For, as with other modern writers figuring in this column – some, like William Mayne and Raymond Briggs, still writing – we stand too close to know what future they are going to be allowed. Where Joan’s work is concerned the contenders could number over fifty children’s books, for all are remarkably consistent in their imaginative zest and have hardly a sentence that does not pay its way. (A point which permits mention of her little handbook with the unpromising title of The Way to Write for Children [1982]. Along with her two essays ‘A Free Gift’ and ‘Writing for Enjoyment’ this packs in more good sense about the craft than shelves full of lucubrations from white-tile campuses.)
The Kingdom and the Cave which she wrote when she was seventeen already shows her gift for racy narrative, blending the mysterious and the comic. Although not published till 1960, it was the first in a line of full-length stories of which the most famous are the hijacked histories that began with The Wolves of Willoughby Chase in 1962. (Ironically, a reprint programme for the series was put in train for later this year to celebrate her eightieth birthday, while the latest addition, Midwinter Nightingale, which showed no falling off in invention or in its commanding prose, was published a day or two after she died.) There were also individual tales, such as Midnight is a Place (1974), which can be seen as supplements to the big series, and separate from these are the three wholly realistic, picaresque novels – ‘the Spanish trilogy’ – whose first volume was Go Saddle the Sea (1978).
Various experiments
are scattered along the way: her plays ‘Winterthing’ and ‘The Mooncusser’s Daughter’, several short picture-book texts, and those jeux d’esprit, first composed for storytelling on Jackanory, about Arabel and her raven. Alongside these though, and parallel with the novels, there flowed an inexhaustible stream of brilliantly managed short stories, beginning with her first published book All You’ve Ever Wanted (1953). A number of these were given full-dress sumptuosity by Jan Pieñkowski (who won a Kate Greenaway Medal for The Kingdom under the Sea in 1972), and with A Foot in the Grave in 1989 she accomplished the difficult role-reversal of composing tales to illustrate eight spooky paintings already completed by the artist. (She has always been well-served by her illustrators, especially the great Pat Marriott whose pen drawings for many of her books are superlative examples of the illustrator’s art.)
What then to choose
from this galaxy of vivid storytelling? My inclination was to treat the Spanish trilogy as a three-volume novel and to claim it as indisputably her most sustained and impressive achievement (naturally therefore it’s out of print). But I am helpless before a very different masterpiece: the eight stories, perfectly illustrated by Quentin Blake, that make up The Winter Sleepwalker of 1994, which I once called one of the most beautiful children’s books of recent times. Like all her best work, there is no sense of these stories being planned (she would receive no marks from officials requiring her to follow Ministry rules for imaginative writing). Rather she is their minder, unleashing them to go off whither they will and rejoicing to watch and record their unpredictable gallivantings. They are not susceptible to classroom precis (sorry, Minister), they have no life but in the words that Joan has found for them.
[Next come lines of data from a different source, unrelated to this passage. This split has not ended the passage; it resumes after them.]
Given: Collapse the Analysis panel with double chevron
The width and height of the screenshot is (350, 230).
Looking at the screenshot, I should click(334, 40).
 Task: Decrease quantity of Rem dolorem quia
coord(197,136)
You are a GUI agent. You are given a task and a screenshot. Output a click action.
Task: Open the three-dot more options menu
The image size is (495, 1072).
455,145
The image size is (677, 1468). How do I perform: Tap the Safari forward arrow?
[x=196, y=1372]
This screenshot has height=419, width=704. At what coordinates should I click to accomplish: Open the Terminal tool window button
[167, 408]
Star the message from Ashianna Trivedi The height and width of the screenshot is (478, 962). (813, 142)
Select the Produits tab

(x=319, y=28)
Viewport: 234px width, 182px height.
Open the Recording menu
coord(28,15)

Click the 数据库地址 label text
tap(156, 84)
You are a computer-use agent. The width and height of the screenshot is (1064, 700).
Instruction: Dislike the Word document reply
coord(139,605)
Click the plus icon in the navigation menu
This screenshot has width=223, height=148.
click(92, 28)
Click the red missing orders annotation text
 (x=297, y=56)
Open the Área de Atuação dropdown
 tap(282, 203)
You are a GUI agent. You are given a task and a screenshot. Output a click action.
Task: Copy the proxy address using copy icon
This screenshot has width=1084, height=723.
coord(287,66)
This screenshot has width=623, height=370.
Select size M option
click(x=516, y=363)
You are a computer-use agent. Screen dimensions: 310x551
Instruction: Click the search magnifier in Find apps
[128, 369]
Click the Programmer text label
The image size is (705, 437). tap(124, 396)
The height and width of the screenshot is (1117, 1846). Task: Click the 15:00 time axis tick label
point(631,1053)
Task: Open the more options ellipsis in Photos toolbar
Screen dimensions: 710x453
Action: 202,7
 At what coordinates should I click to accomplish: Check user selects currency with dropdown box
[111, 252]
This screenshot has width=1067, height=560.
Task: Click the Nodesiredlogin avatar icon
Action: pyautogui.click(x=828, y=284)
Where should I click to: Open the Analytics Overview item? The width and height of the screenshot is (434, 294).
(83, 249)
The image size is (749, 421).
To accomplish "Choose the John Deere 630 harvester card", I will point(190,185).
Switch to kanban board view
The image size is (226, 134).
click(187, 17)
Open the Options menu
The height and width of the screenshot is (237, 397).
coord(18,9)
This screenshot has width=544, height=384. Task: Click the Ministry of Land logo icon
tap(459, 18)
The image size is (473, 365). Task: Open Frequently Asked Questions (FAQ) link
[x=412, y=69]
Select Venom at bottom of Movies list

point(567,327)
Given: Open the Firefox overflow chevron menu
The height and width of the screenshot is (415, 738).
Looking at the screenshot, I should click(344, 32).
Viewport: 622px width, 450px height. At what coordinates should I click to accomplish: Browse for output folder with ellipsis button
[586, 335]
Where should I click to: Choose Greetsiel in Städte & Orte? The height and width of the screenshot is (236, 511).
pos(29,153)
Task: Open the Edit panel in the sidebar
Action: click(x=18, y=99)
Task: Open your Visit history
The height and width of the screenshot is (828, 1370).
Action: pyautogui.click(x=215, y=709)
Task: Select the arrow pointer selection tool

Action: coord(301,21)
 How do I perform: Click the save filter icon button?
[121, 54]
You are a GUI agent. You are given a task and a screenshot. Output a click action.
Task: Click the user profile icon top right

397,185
But what can be said is that beneath their divergent qualities of mystery, playfulness, farce and tragedy there is a unifying strength. Nothing really goes quite right – queens disappear for no good reason, Gondwana beasts rain down on village greens, a sailor-girl misguidedly goes to live with Neptune – but what counts ‘in the teeth of the gale’ is human resilience and a cheerful courage in adversity. Who cares if the geese don’t turn out to be swans? It is consoling to know that you’ll always find a goose can be a lot of use.
The illustrations by Quentin Blake are taken from the 1994 edition published by Jonathan Cape. It is currently out of print but there are rumours of a reissue.
Brian Alderson is founder of the Children’s Books History Society and children’s book consultant for The Times.